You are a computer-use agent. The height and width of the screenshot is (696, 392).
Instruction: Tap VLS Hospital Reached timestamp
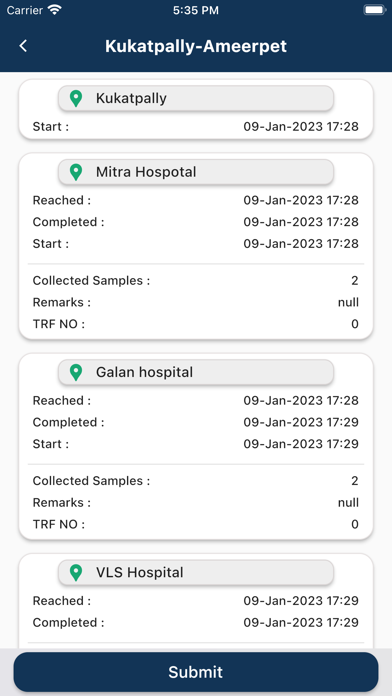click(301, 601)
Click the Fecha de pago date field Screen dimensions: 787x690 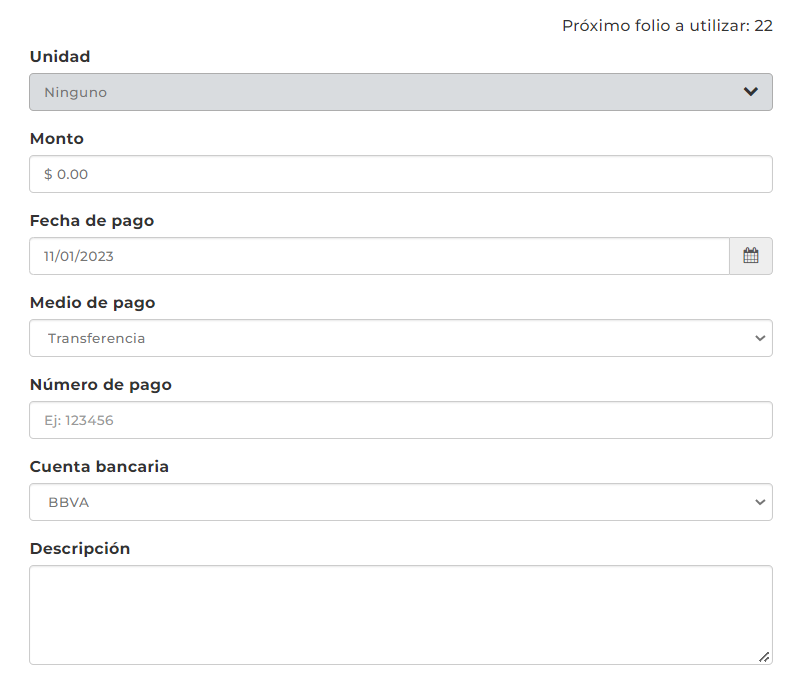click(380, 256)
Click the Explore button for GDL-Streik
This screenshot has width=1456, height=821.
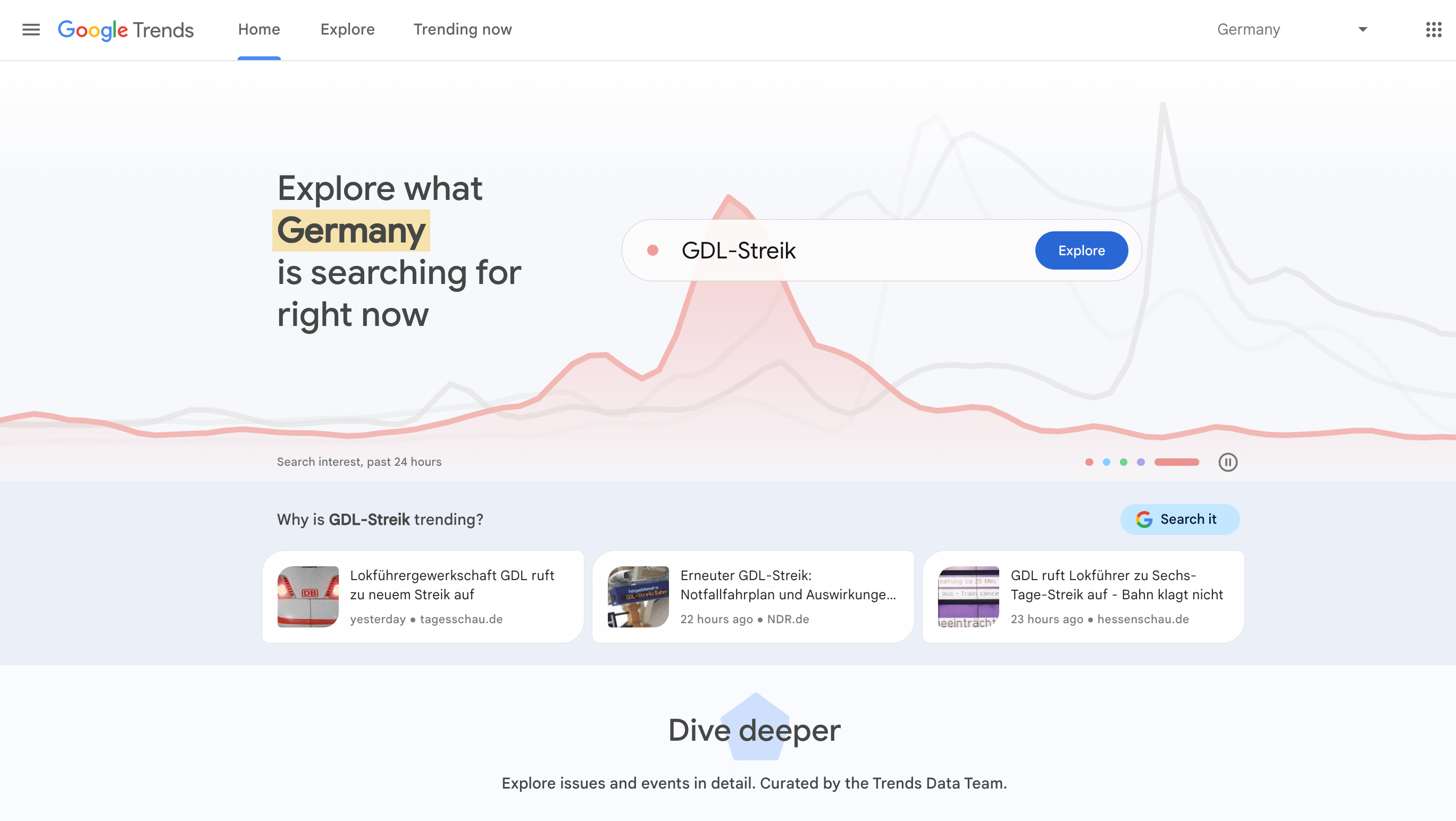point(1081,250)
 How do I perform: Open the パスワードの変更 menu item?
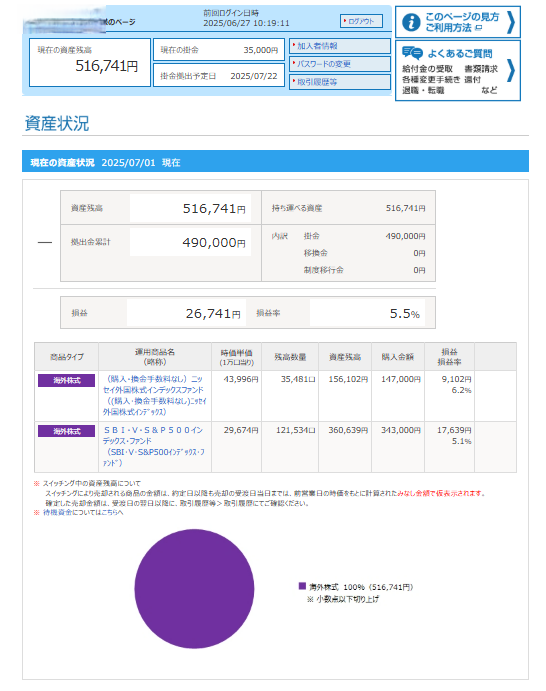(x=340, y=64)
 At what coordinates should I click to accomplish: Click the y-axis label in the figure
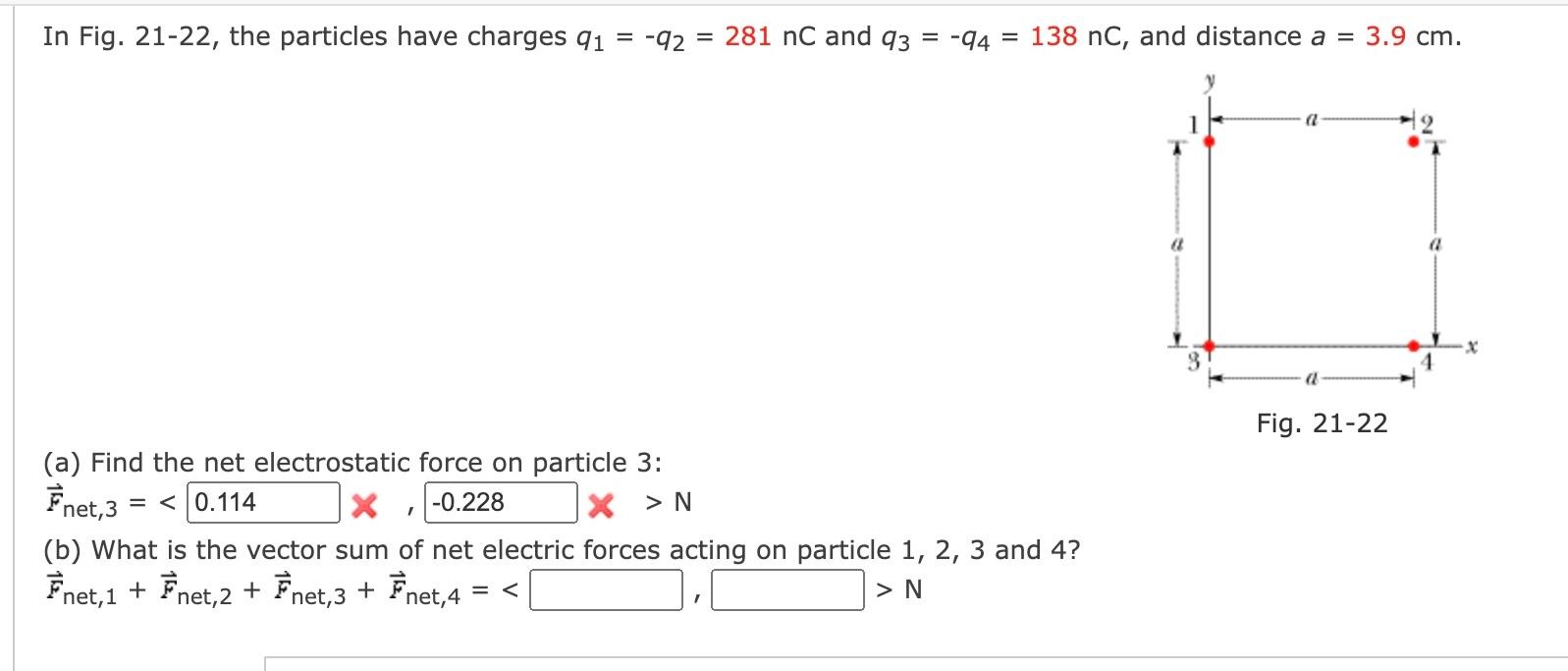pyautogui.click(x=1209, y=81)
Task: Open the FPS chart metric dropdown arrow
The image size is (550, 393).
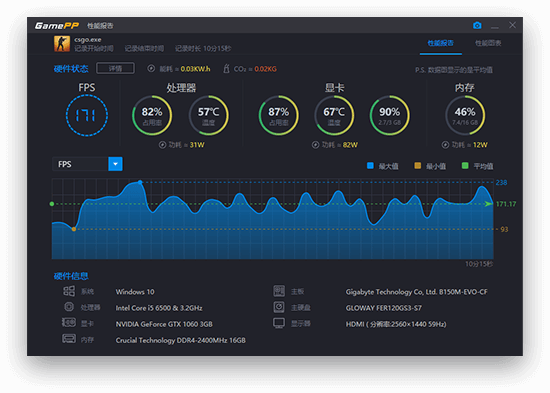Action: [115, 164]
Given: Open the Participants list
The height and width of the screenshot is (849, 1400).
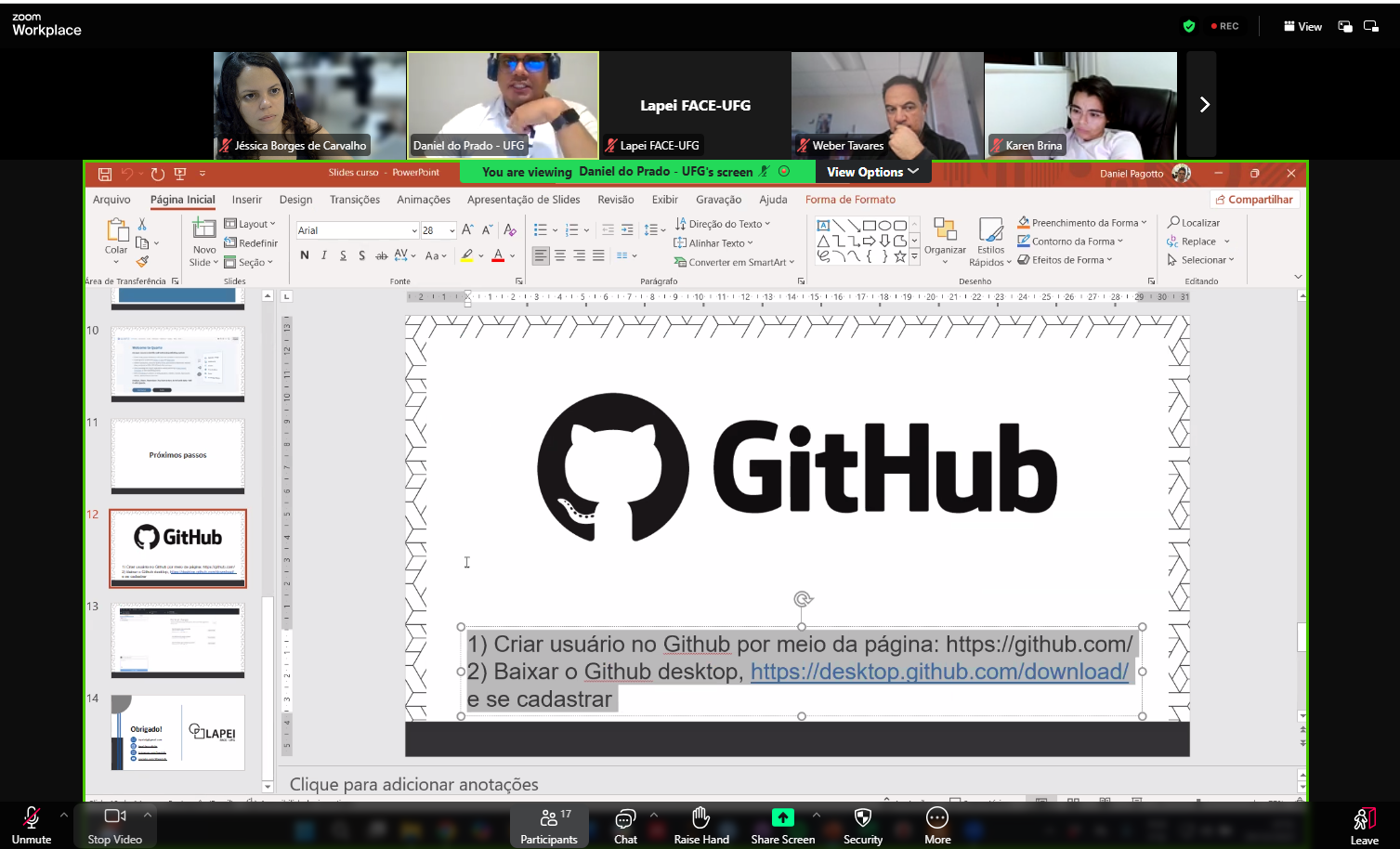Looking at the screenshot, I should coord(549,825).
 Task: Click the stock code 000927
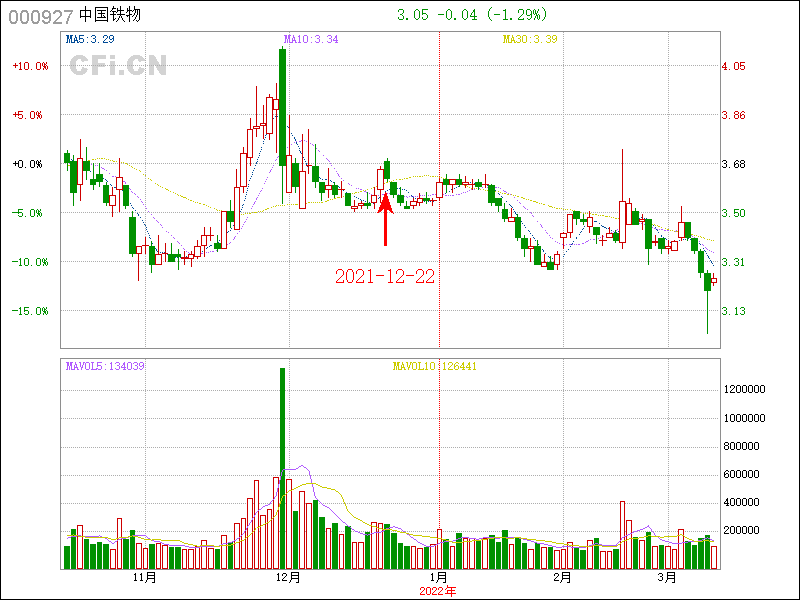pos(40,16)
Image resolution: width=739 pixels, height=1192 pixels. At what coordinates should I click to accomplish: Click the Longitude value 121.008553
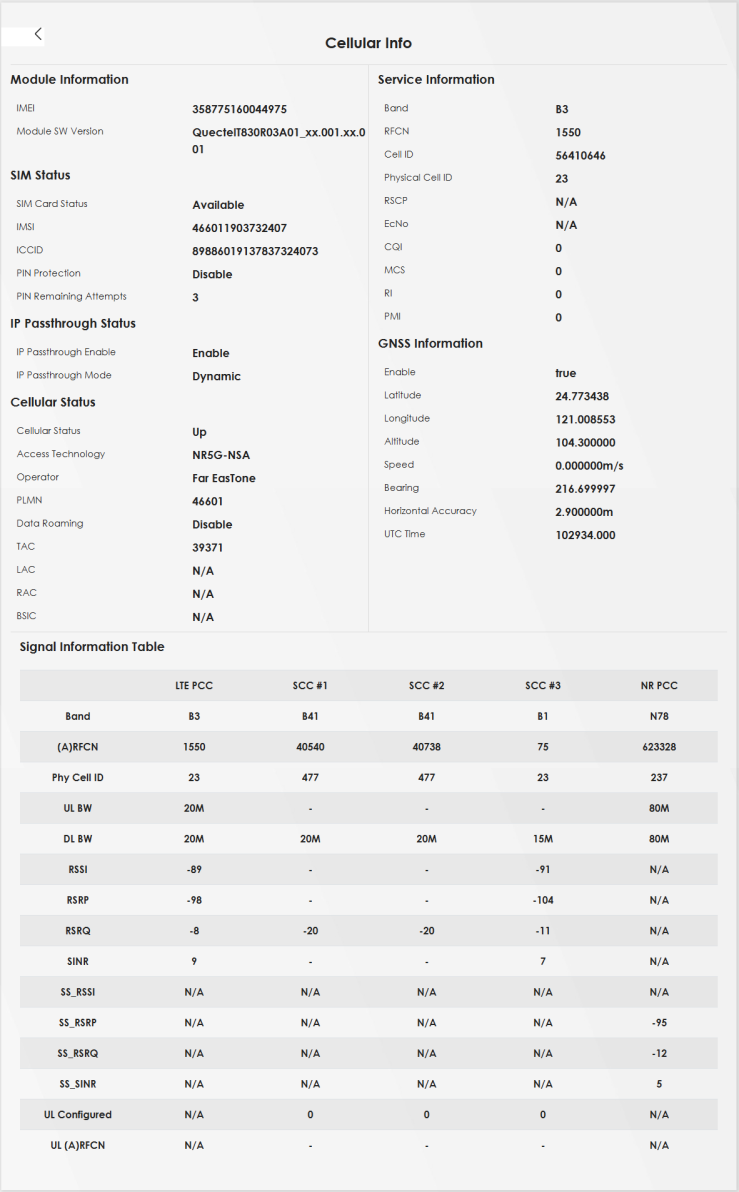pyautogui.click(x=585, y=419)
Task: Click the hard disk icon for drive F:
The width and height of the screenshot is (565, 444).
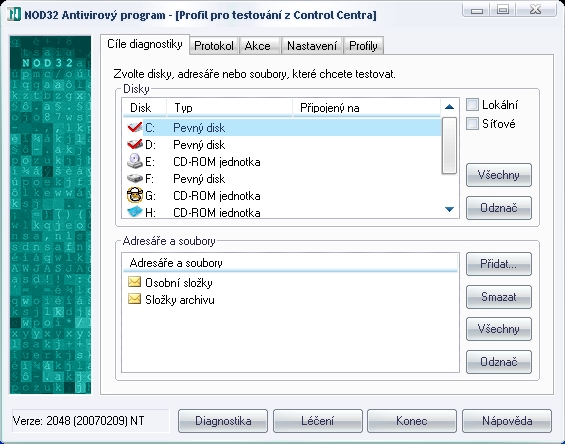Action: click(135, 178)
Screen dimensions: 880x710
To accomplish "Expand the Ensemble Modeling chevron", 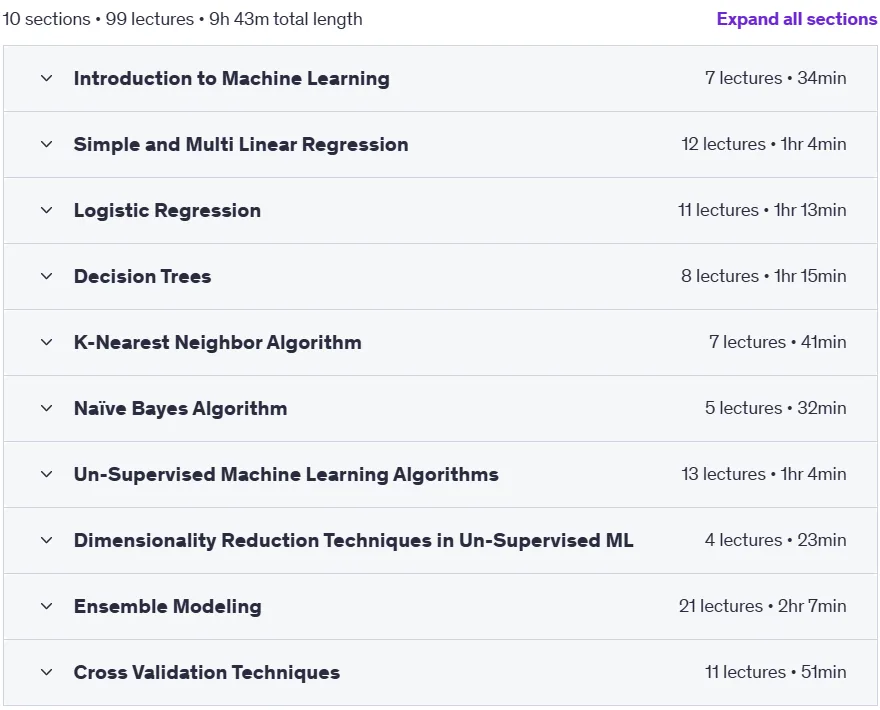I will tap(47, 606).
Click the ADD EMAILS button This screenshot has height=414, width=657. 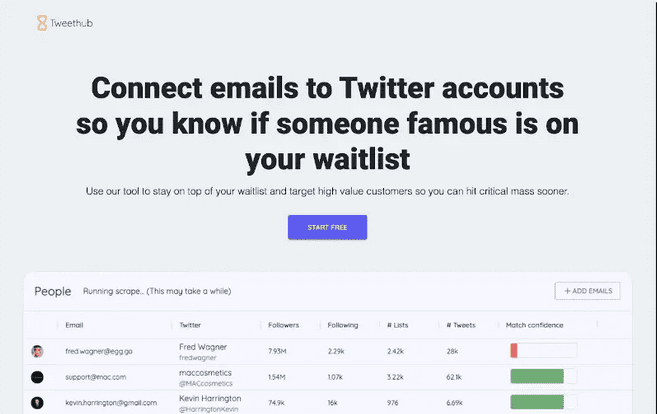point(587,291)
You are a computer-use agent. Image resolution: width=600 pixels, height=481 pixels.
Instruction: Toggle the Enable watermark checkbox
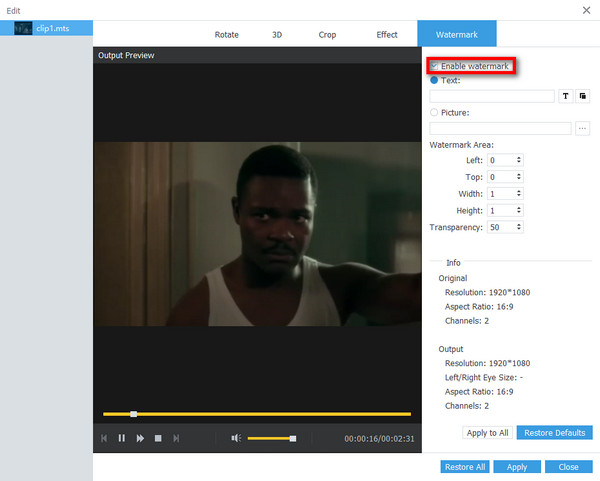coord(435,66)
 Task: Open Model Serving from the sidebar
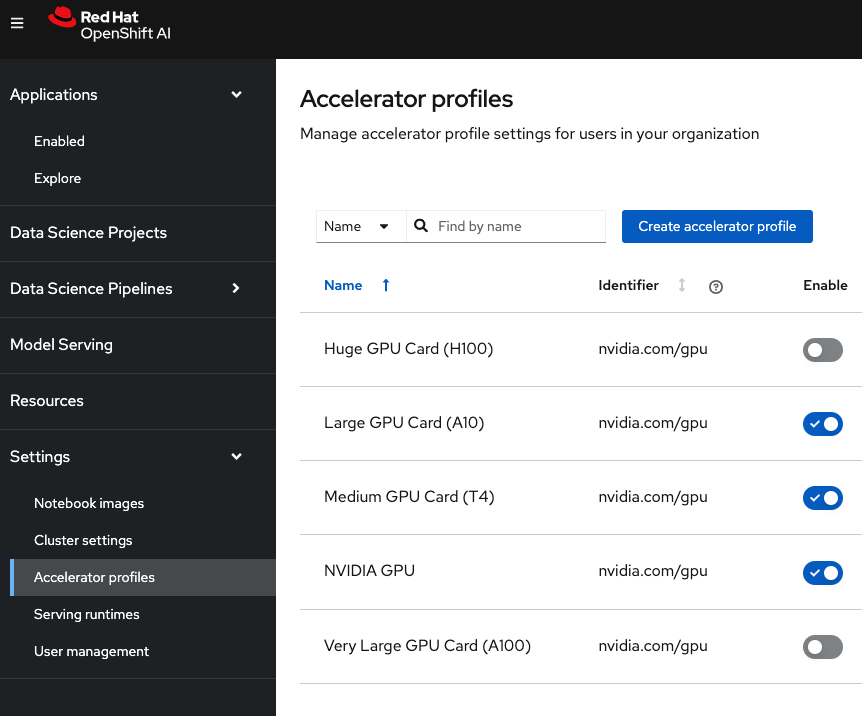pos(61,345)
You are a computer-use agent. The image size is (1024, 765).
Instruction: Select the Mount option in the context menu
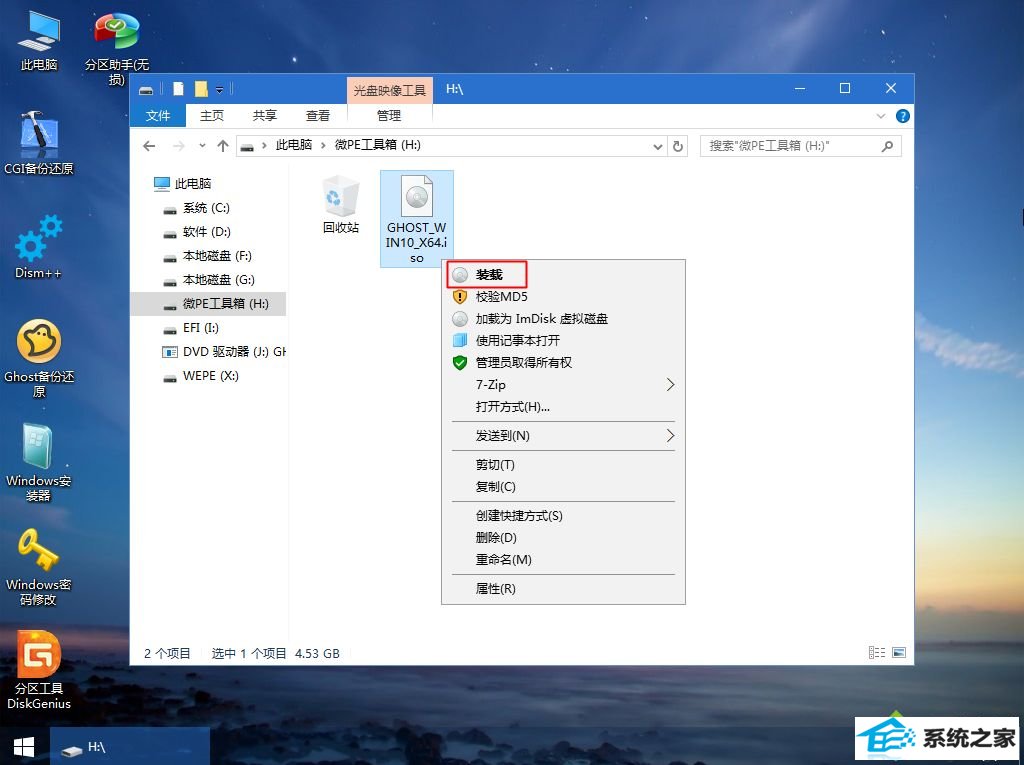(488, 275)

= TASK =
Lines from the records above that hold "computer" are the ones to list.

= EXERCISE RESPONSE =
You are a computer-use agent. The height and width of the screenshot is (696, 392).
You are a computer-use agent. Image resolution: width=600 pixels, height=481 pixels.
You are a computer-use agent. The image size is (1024, 765).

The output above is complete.